A Disney, Universal, or Warner Brothers sized company is only going to pursue the largest payouts, because a 5 million dollar drama costs >7.5 million to market. They work for the shareholders, which are, as we all know, intellectually and emotionally equivalent to a startled deer. They can't grok the idea of "250 of our 300 film projects made profit, we're doing great." They need a big juicy billion-dollar franchise to dangle in front of them, rattling like keys in front of a toddler to keep them from selling their shares.
If only my initial post had nodded at these concepts in the paragraphs between the newspaper clipping and the picture of Scorsese as Hulk Hogan.
Fortunately, the current system is not sustainable, and will either change in slow drips due to labor actions like the SAG-AFTRA strike (which the directors, like Mr. Scorsese, didn't have to worry about, the money boys had no problem meeting their demands) or, more likely, due to a massive industry collapse the likes of which we saw in retail.
This does not change the fact that shitting on the popular pulp stuff is a grand tradition, and worrying that quality of entertainment is going to irrecoverably destroy society is reactionary bullshit that crops up in every generation around whatever rules the pop roost. It's base snobbery.

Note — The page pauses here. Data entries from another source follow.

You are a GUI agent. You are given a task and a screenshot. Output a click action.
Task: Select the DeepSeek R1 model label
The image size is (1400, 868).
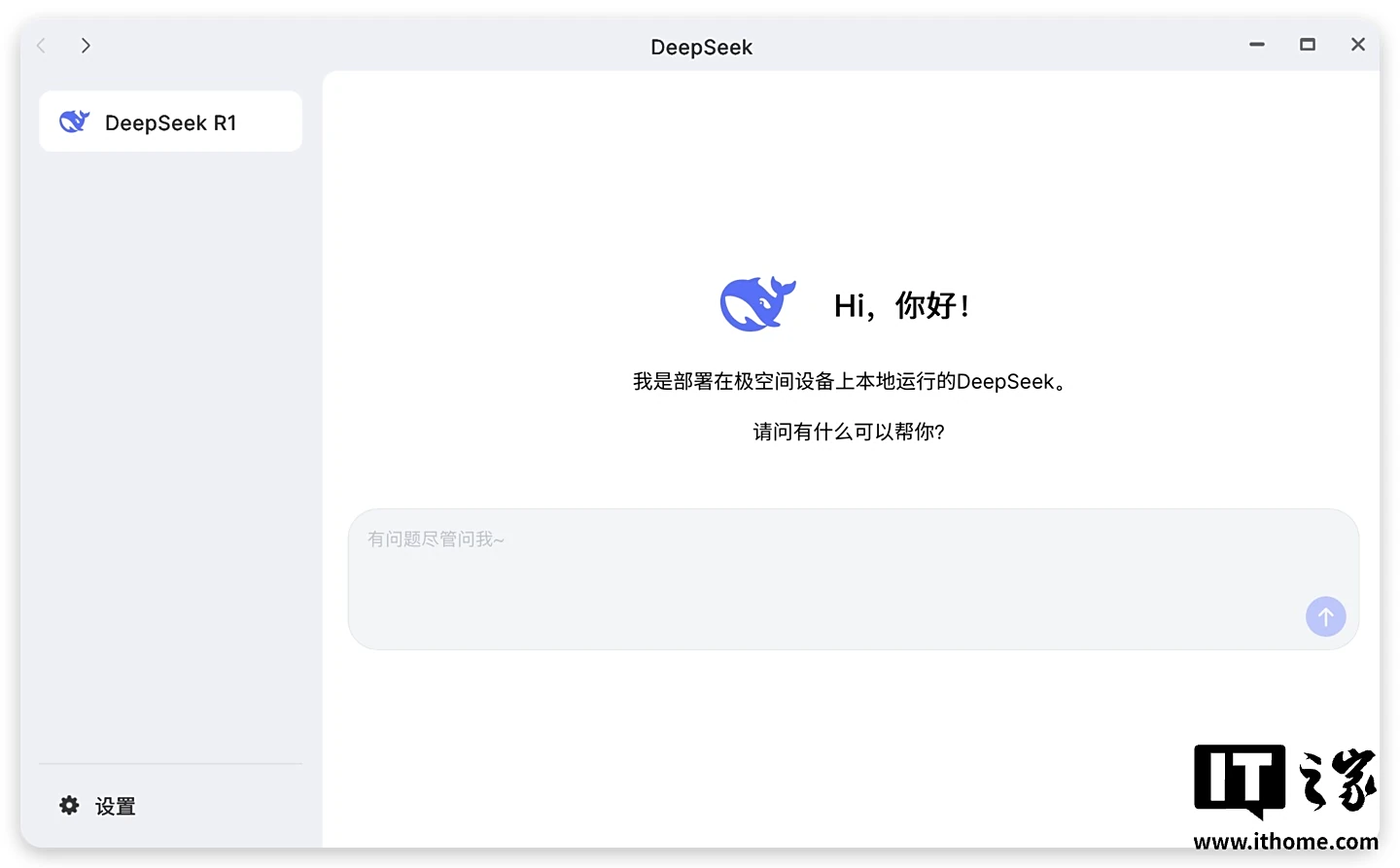click(x=170, y=123)
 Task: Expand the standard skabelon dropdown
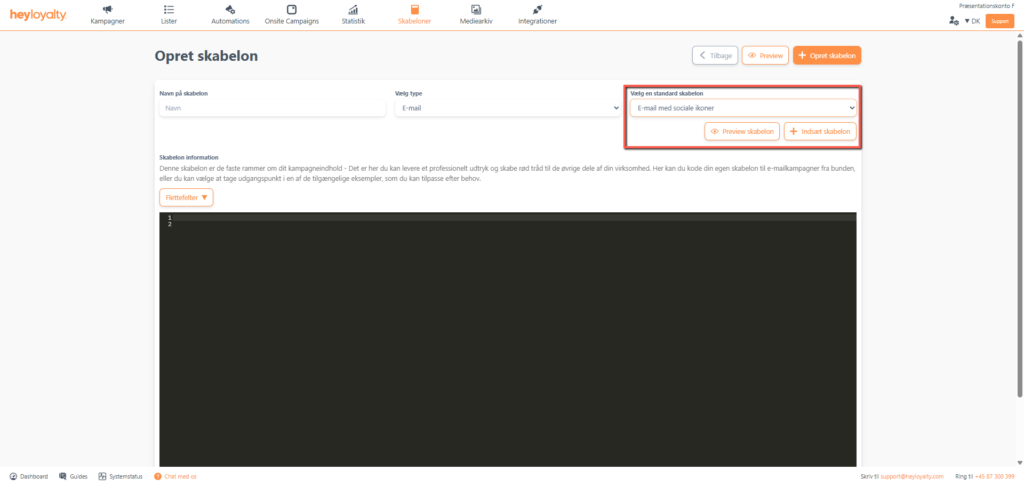click(742, 107)
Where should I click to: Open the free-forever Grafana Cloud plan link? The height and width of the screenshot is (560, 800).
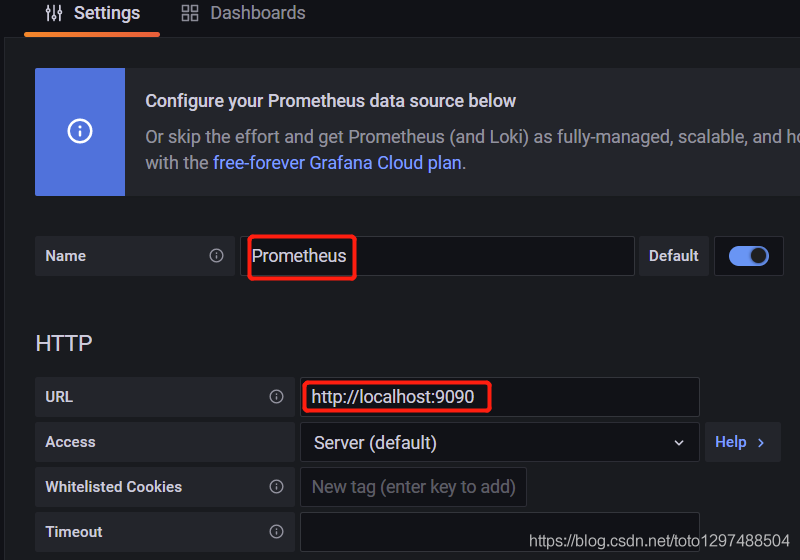[x=337, y=162]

When you tell someone that what they like sucks, they don't like that thing less, they like you less.
Negative engagement is still engagement, which is why Scorsese's beef, in particular, is indistinguishable from marketing. It's an act, because if he wanted things to change, he'd blame the money people responsible.
But he likes those people. Those people give him the money to make his films. Yelling at the MCU audience to make better choices gets him free press to promote his work and the work of his buddies.
So ring the bells, boys, none of us are immune to propaganda, and Wrestlemania has already begun.
I got a tumblr style rant for this xtter style rant.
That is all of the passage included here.